### What is expected
Pictures in the data must not be copied, but everything else should be output exactly.

### Provided entries
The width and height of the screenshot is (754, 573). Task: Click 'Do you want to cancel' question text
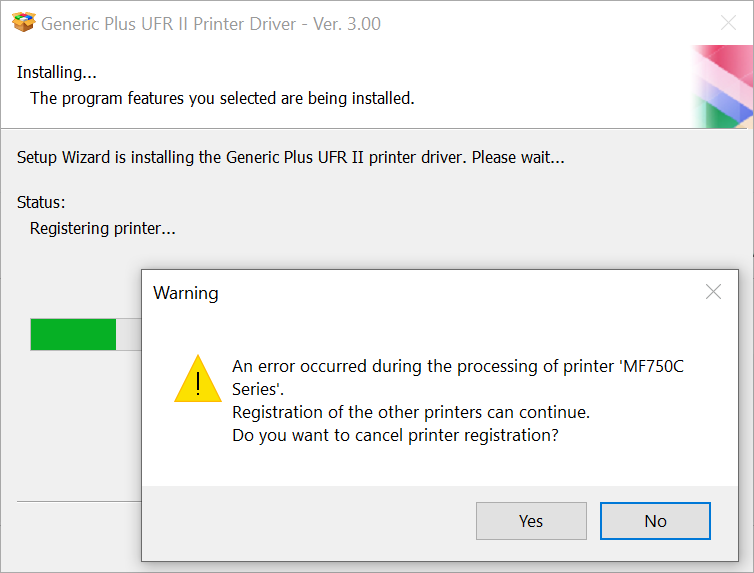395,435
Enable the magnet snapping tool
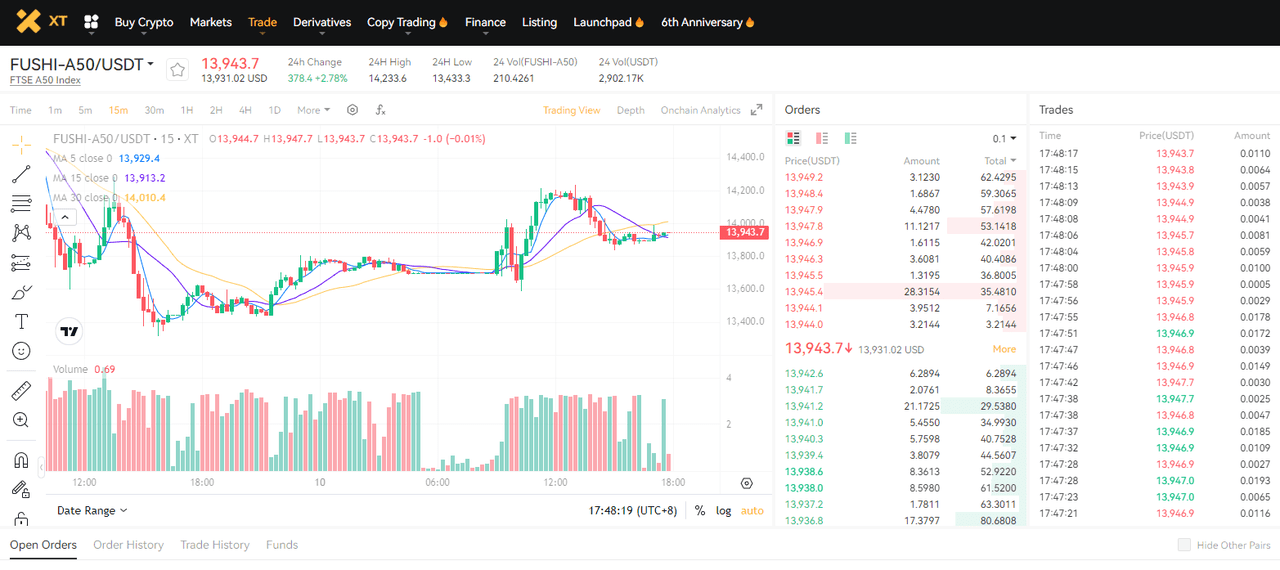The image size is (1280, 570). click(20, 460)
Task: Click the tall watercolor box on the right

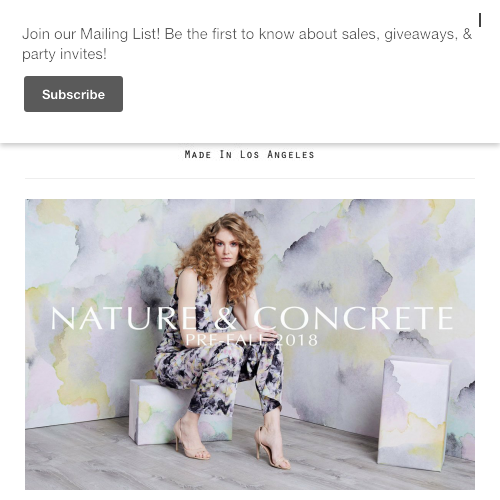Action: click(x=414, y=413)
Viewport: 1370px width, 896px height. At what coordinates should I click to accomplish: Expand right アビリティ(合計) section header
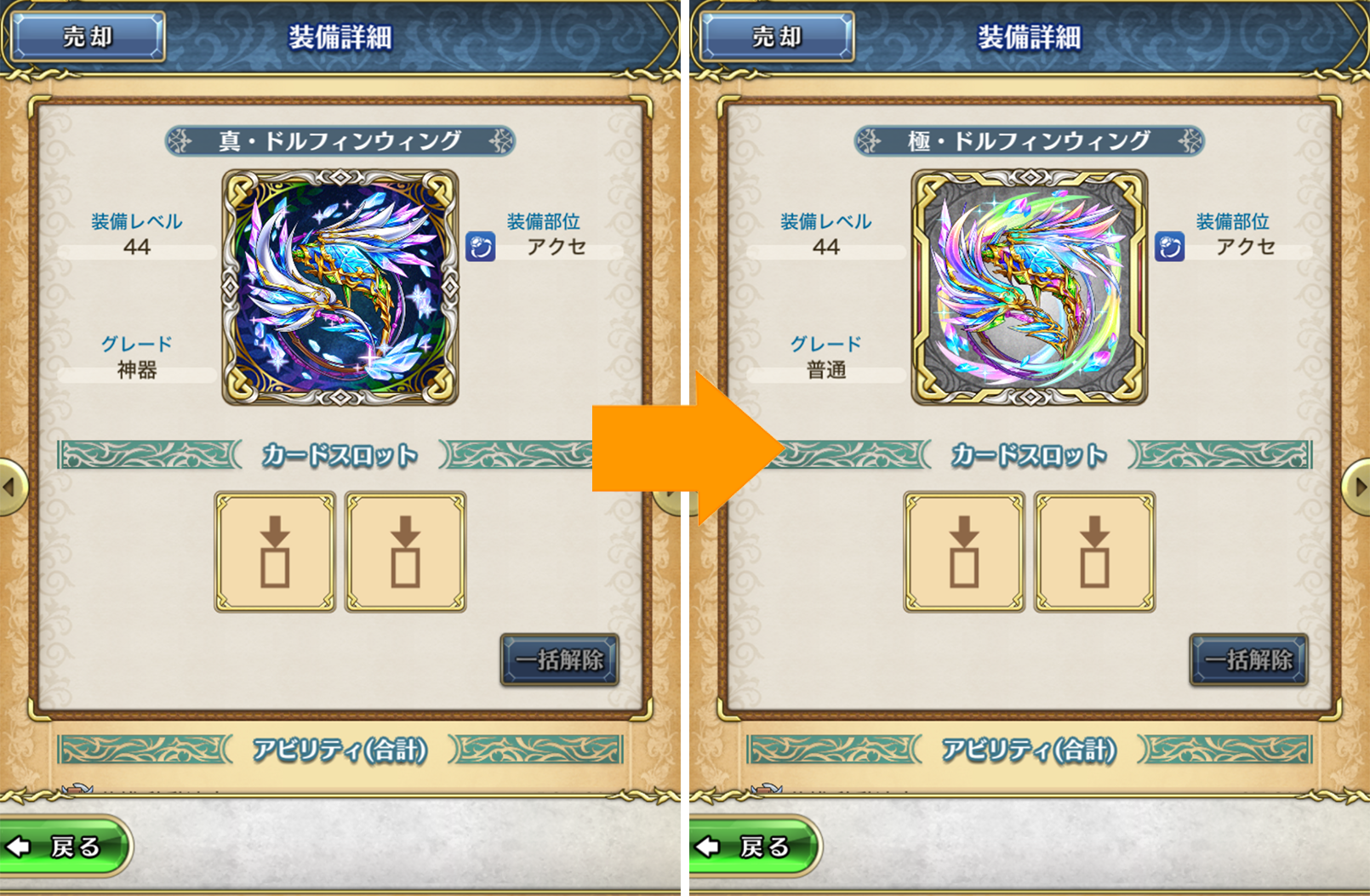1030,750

### Output of the task
The width and height of the screenshot is (754, 573). Task: Click 'Do you want to cancel' question text
395,435
Enable the magnet snapping tool
The image size is (1280, 570). click(20, 460)
Task: Click the tall watercolor box on the right

Action: click(x=414, y=413)
Viewport: 1370px width, 896px height. At what coordinates should I click to accomplish: Expand right アビリティ(合計) section header
1030,750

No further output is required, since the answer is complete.